PROBLEM
Copy nothing but the lines below running from the line containing "You are a GUI" through the line containing "Screen dimensions: 1651x1510", both end lines included.

ENTRIES SUPPLIED
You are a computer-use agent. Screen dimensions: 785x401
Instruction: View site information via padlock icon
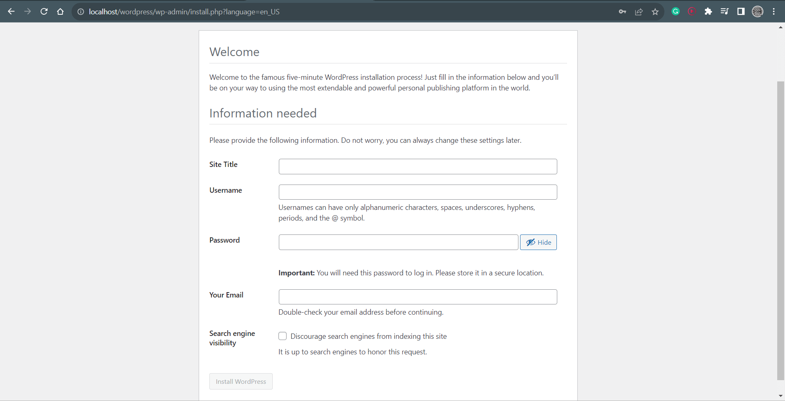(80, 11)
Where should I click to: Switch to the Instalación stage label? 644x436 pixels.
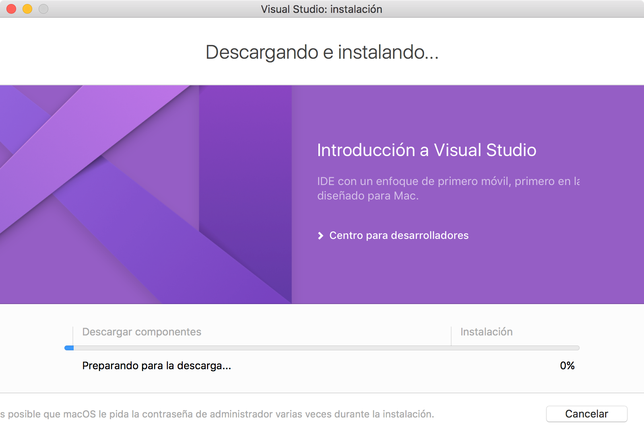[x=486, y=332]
---
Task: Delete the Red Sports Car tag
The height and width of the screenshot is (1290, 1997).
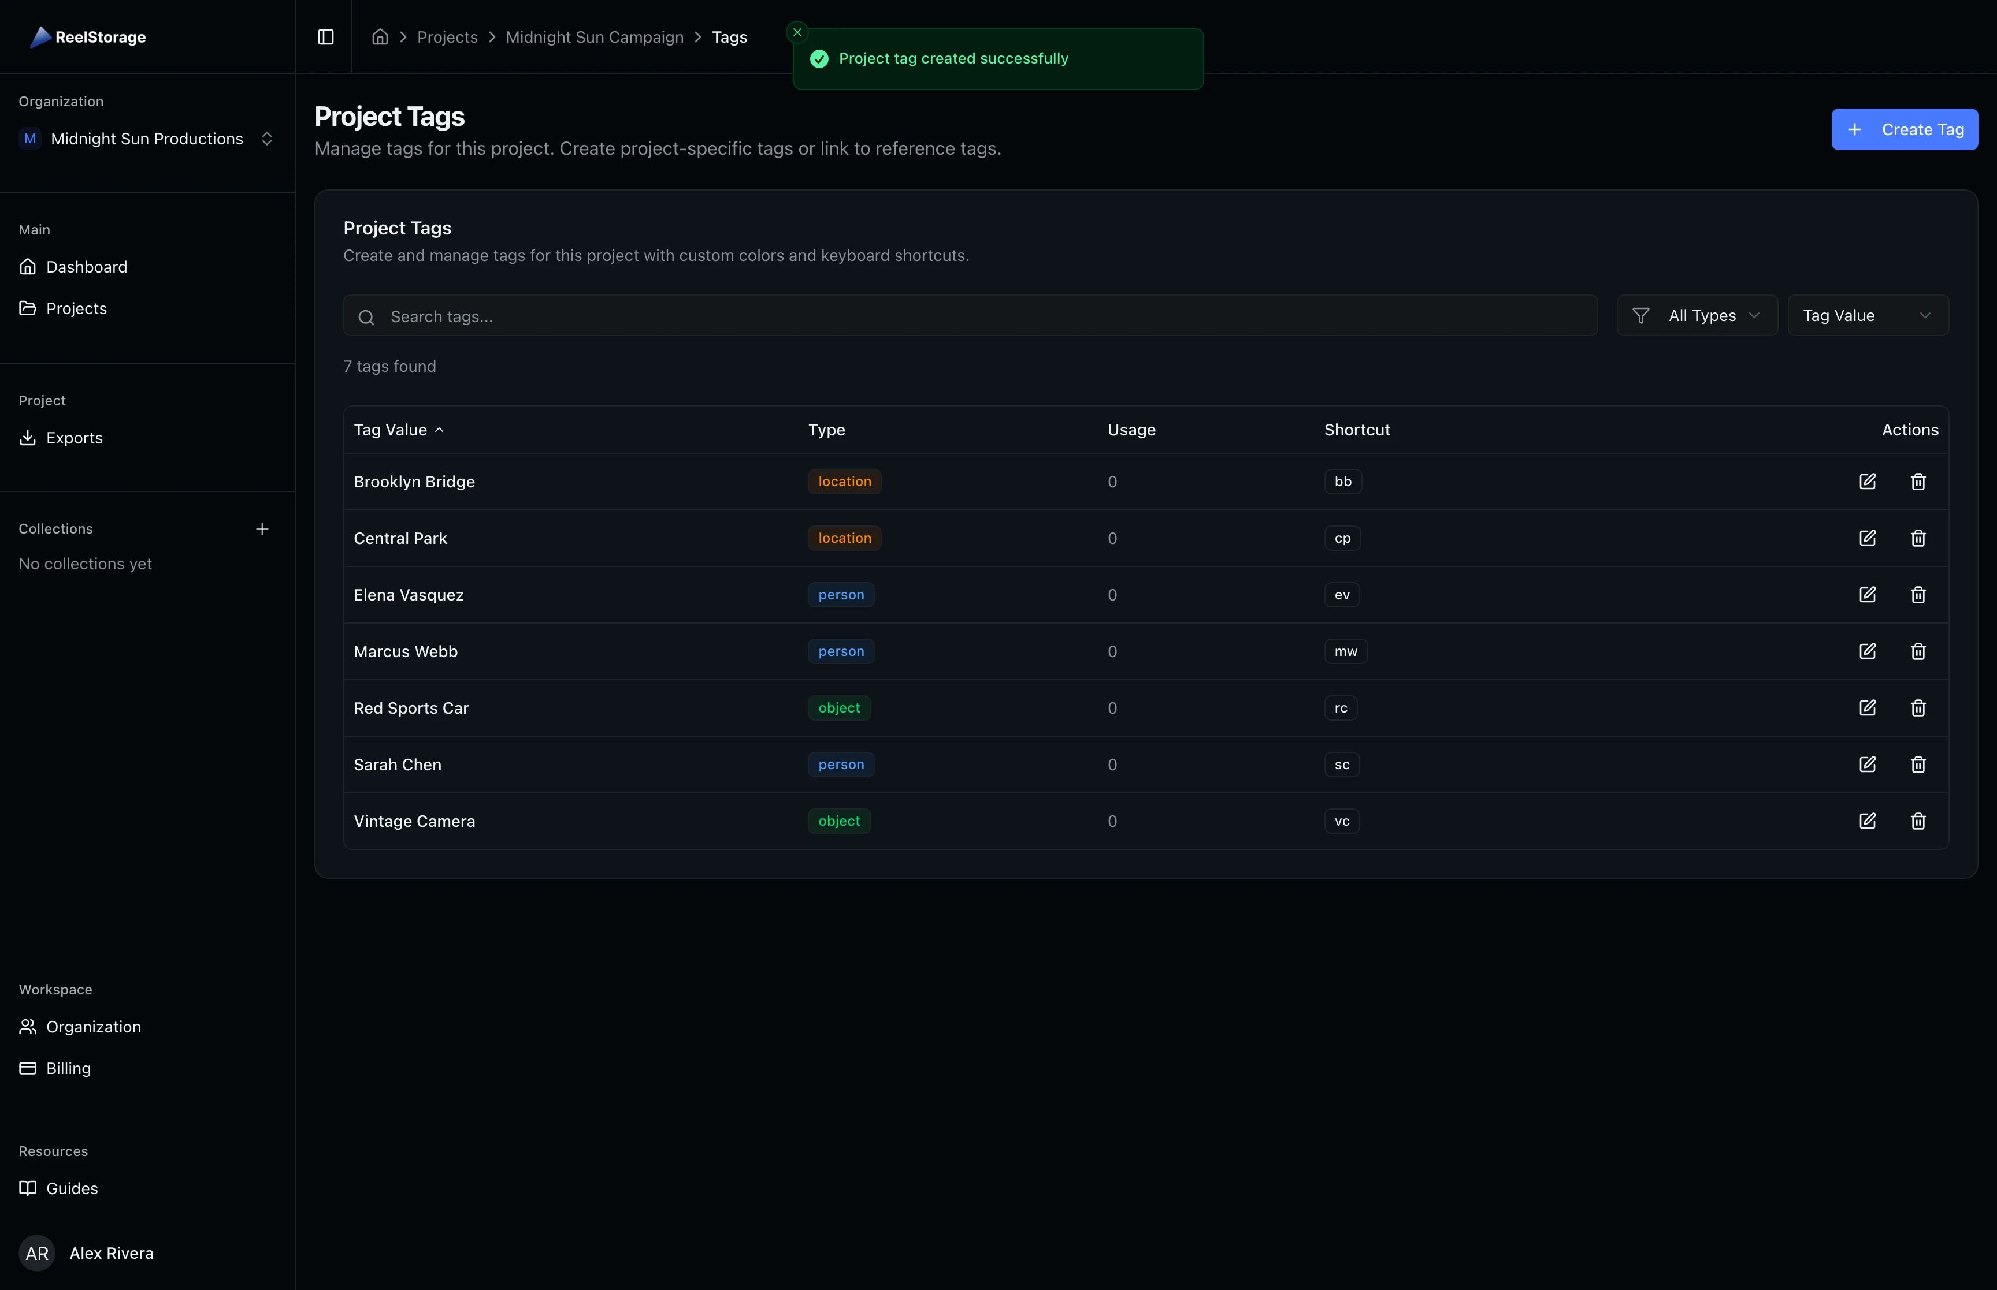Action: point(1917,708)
==
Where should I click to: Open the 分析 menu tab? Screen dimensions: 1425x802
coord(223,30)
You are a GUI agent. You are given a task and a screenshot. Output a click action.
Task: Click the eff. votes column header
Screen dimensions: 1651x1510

YOUR SOLUTION
You are a GUI agent. You are given a task and a screenshot. Output a click action.
Task: Click the eff. votes column header
Screen dimensions: 1651x1510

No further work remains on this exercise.